Vergabe der Fußball-WM
Saudi-Arabien und die WM 2034 - wie es dazu kam und wie es weitergeht

Saudi-Arabien hat die WM 2034 so gut wie sicher. Das Land bekam das Turnier auf dem Silbertablett serviert. Doch wie kam es dazu?

Chaled Nahar im Gespräch mit Matthias Friebe |
FIFA-Präsident Gianni Infantino mit dem WM-Pokal
FIFA-Präsident Gianni Infantino mit dem WM-Pokal (imago images / ULMER Pressebildagentur / ULMER via www.imago-images.de)

Die WM 2034

Nicht mal ein Jahr nach der Fußball-WM in Katar, die für viel Kritik von Menschenrechtsorganisationen gesorgt hat, bahnt sich im Weltfußball die nächste umstrittene WM-Vergabe an: Saudi-Arabien ist der einzige Bewerber für die Fußball-WM 2034. Es könnte ein weiterer Meilenstein für den Wüstenstaat sein, der sich mit viel Geld in den Weltsport einkauft.

Was hat die FIFA zur WM 2034 entschieden?

# Schriftliche Aufgabe 1:
Fasse den Text über die Vergabe der Fußball-WM 2034 in zwei Sätzen zusammen.
Der Text und die Datensätze stehen in keinem Zusammenhang miteinander.

# Einträge zum Zeigen auf Wörter und Elemente:

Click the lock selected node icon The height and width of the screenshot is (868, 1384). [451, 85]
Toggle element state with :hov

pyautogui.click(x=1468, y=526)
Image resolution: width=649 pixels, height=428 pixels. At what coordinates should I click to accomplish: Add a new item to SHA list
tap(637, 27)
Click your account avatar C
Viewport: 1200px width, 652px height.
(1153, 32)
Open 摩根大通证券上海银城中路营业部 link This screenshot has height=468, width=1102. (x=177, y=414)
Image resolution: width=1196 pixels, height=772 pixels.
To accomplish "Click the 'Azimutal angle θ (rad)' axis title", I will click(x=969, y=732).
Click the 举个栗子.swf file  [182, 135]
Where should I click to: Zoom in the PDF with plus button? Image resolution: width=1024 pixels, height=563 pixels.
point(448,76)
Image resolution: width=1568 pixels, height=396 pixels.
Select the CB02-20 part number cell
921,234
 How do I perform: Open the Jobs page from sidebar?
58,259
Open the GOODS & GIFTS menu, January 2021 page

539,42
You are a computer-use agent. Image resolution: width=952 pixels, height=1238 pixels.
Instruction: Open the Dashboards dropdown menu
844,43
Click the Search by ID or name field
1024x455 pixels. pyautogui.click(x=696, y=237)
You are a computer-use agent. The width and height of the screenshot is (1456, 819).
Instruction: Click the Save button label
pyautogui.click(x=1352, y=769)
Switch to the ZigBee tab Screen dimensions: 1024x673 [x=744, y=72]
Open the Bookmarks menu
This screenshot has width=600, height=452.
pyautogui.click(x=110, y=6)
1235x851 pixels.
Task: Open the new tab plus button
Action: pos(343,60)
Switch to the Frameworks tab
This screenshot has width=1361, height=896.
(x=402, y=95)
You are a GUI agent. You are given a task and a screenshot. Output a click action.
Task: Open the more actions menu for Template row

# Schriftliche Aufgabe 2:
Ersetze in den Datensätzen von der Zeile mit „Open the Bookmarks menu“ bis einschließlich der letzten Zeile „menu“ durch „panel“. Gib nur diese Zeilen ansonsten unverändert wieder.

# Lösung der Aufgabe 1:
Saudi-Arabien ist der einzige Bewerber für die Fußball-WM 2034 und hat das Turnier damit so gut wie sicher. Nicht einmal ein Jahr nach der von Menschenrechtsorganisationen kritisierten WM in Katar bahnt sich so die nächste umstrittene WM-Vergabe an.

# Lösung der Aufgabe 2:
Open the Bookmarks panel
This screenshot has width=600, height=452.
pyautogui.click(x=110, y=6)
1235x851 pixels.
Task: Open the new tab plus button
Action: pos(343,60)
Switch to the Frameworks tab
This screenshot has width=1361, height=896.
(x=402, y=95)
You are a GUI agent. You are given a task and a screenshot. Output a click action.
Task: Open the more actions panel for Template row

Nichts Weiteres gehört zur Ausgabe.